It has long been suspected but never proven. Now Liaoning Province, in the rust belt of northern China, has admitted to faking its economic growth data. The fabrication occurred between 2011 and 2014, the provincial Governor Chen Qiufa told a meeting of the local legislature.
But as is often the case in China, the Communist Party did not say by how much the data had been over-stated, although it said fiscal revenue was inflated by as much as 20 per cent in some years.
More tellingly there has been no pledge to restate the numbers for that four year period in either provincial or national accounts.
The revelation will give further voice to the China bears, even though Liaoning was considered something of a renegade province which has been hit by major corruption and vote buying scandals in recent months.
But the timing could not be worse given China's full-year GDP numbers will be released on Friday.
These are set to be equally questionable, as in each of the first three quarters China's economy grew at exactly 6.7 per cent.
Implausible numbers
That an $US11 trillion economy which is being buffeted by weak global trade, the strong US dollar and tepid domestic demand would not deviated by a single percentage point in nine months seems implausible.
And in his speech to the World Economic Forum on Tuesday, President Xi Jinping indicated full year growth would also come in at 6.7 per cent – indicating the fourth quarter number will be very similar to the previous three quarters.
That China's economic data is not entirely accurate is hardly a new theme – in 2012 the sum of all provincial GDP was 5.76 trillion ($1.1 trillion) greater than the national figure.
But despite such anomalies most analysts believed the national GDP figures showed the general trajectory of the economy.
This notion is now under threat.
The official GDP numbers show the most gradual of decelerations from around 8 per cent growth in mid-2013 to current levels of 6.75 per cent.
The Capital Economics China Activity Proxy tells a very different story. It shows growth falling sharply at the end of 2014 from 6 per cent to around 4 per cent.
According to Capital it bounced around these levels until early last year when China embarked on a massive credit stimulus, pushing growth back up towards 6 per cent.
"Growth accelerated for a sixth straight month in October to the fastest pace in nearly three years," Capital said on November 22, when its most recent proxy was released.
Capital believes this level is unsustainable and China's growth will move back to a range of between 4.5 per cent and 5 per cent in 2017.
Looking at the numbers
In coming up with its number Capital, a private economic consultancy based in London, looks at electricity production, passenger traffic volumes, credit, seaborne cargo, domestic freight volumes and floor space under construction.
These are also open to manipulation, but the Capital index, which shows the type of volatility experienced by most others in the region, appears to give a more accurate picture of the Chinese economy.
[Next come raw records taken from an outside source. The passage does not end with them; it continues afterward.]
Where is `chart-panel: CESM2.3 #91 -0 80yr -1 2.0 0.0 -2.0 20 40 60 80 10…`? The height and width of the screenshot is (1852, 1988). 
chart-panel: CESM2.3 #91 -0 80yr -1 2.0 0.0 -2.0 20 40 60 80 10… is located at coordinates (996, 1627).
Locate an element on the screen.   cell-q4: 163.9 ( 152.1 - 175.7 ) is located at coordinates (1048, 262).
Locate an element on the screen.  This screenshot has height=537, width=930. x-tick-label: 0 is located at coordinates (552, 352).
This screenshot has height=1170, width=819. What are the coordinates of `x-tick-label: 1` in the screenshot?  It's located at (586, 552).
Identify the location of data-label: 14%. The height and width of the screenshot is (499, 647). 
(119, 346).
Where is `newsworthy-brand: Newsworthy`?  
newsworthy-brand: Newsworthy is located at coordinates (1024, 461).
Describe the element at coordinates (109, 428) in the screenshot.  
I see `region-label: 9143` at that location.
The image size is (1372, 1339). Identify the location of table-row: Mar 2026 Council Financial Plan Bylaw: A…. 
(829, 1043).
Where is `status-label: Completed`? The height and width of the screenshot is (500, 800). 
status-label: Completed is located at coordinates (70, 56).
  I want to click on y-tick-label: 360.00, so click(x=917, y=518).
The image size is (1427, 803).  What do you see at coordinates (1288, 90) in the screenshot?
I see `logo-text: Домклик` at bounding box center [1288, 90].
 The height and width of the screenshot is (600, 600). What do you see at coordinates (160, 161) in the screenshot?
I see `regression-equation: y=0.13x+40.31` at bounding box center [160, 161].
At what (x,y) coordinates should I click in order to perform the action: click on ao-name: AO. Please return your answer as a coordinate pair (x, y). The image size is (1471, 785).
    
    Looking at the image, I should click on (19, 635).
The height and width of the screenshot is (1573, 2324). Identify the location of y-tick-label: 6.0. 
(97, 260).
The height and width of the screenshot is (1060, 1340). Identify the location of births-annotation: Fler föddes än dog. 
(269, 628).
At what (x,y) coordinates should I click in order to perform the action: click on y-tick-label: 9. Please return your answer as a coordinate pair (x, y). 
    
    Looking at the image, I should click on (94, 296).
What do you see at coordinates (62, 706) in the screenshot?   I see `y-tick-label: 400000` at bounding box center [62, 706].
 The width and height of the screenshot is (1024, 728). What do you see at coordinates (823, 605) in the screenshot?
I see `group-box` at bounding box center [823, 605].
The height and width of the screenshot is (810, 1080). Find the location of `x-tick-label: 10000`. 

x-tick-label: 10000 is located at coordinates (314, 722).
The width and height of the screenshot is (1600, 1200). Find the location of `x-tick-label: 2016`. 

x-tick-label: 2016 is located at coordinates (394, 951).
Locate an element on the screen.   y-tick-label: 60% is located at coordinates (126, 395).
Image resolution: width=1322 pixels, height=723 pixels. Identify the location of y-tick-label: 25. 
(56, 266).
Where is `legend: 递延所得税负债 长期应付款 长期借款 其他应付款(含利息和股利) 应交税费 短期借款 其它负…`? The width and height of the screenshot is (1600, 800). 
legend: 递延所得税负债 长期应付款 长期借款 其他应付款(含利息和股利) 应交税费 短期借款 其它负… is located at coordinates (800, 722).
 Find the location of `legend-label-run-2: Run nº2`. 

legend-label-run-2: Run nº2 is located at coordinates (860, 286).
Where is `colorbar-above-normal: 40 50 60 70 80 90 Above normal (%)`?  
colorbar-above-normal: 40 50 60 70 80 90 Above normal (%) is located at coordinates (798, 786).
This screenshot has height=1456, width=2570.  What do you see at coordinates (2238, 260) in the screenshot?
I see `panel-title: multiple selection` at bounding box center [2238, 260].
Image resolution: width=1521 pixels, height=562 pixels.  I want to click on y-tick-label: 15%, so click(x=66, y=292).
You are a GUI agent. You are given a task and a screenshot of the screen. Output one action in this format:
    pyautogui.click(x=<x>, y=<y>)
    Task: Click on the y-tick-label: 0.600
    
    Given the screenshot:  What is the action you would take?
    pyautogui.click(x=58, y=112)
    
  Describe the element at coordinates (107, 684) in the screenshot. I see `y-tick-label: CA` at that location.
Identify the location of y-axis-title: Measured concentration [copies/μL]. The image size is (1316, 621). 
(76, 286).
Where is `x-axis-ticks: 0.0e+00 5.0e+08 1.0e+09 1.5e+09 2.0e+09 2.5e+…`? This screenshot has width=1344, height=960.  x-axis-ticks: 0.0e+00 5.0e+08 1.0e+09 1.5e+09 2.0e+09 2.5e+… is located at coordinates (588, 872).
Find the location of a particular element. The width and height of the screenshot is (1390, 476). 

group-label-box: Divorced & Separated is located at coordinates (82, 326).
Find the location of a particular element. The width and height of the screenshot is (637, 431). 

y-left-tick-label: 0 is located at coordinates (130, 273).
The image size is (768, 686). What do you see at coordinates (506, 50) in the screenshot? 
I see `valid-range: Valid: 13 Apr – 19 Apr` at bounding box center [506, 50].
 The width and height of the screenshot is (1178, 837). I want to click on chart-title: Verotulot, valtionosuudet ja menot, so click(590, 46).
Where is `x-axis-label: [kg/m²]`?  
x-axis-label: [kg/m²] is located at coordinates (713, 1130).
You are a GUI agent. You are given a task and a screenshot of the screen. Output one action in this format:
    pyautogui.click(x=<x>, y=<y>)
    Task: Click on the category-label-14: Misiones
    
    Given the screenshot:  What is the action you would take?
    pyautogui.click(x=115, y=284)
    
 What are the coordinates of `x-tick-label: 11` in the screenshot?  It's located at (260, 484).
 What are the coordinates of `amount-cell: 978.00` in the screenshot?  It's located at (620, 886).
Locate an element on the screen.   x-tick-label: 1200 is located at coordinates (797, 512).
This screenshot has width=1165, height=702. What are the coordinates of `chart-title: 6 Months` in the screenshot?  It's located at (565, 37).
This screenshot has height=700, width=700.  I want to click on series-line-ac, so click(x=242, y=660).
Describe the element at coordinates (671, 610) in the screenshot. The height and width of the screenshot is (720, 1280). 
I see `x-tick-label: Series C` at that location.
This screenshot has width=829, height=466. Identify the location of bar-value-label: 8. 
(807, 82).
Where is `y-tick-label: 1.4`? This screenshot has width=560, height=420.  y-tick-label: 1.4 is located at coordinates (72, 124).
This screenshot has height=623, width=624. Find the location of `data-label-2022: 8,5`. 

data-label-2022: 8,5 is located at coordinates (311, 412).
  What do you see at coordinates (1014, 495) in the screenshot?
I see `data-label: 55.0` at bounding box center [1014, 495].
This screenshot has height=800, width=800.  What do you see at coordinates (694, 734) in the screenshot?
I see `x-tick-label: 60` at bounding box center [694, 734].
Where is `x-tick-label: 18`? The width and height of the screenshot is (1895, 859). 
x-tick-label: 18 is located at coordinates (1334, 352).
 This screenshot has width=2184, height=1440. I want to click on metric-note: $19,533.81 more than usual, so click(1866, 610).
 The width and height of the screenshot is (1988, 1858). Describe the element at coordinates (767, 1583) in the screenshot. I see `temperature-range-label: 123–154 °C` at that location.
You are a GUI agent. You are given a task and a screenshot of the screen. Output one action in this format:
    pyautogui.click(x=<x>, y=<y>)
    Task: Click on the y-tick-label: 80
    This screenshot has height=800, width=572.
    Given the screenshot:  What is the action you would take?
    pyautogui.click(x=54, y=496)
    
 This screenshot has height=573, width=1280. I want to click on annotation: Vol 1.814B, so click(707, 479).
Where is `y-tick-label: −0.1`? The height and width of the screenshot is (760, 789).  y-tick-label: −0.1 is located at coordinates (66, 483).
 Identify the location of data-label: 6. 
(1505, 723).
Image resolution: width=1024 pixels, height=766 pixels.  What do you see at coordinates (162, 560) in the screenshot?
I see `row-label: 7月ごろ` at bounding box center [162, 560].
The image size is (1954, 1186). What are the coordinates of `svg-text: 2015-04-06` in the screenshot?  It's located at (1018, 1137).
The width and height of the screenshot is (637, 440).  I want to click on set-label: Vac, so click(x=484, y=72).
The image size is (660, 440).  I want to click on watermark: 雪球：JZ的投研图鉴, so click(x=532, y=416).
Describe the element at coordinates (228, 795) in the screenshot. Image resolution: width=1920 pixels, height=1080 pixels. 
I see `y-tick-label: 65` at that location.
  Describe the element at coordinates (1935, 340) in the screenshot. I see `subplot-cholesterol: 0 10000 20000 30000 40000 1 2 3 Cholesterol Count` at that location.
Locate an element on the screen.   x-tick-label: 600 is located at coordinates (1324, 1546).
It shows growth weaker than the official data and trending down this year, which has prompted Beijing to place increasing strict controls on moving money overseas.
Protecting the currency from a major devaluation is shaping up as a key government priority for 2017, after the yuan declined 7 per cent last year.
This has seen Beijing gradually sell down its foreign exchange holdings, offloading $US66 billion worth of US Treasuries in November, the largest monthly sale since 2011.
China still holds more than $US1 trillion worth of US government debt, but is now ranked second, behind Japan, as Washington's largest creditor.
In move also related to protecting the yuan, the State-owned Assets Supervision and Administration Commission (SASAC) on Wednesday further tightened regulations on government-backed firms making investments overseas.
The stricter rules come after Chinese firms invested a record $US170 billion offshore in 2016, up 44 per cent from the previous year.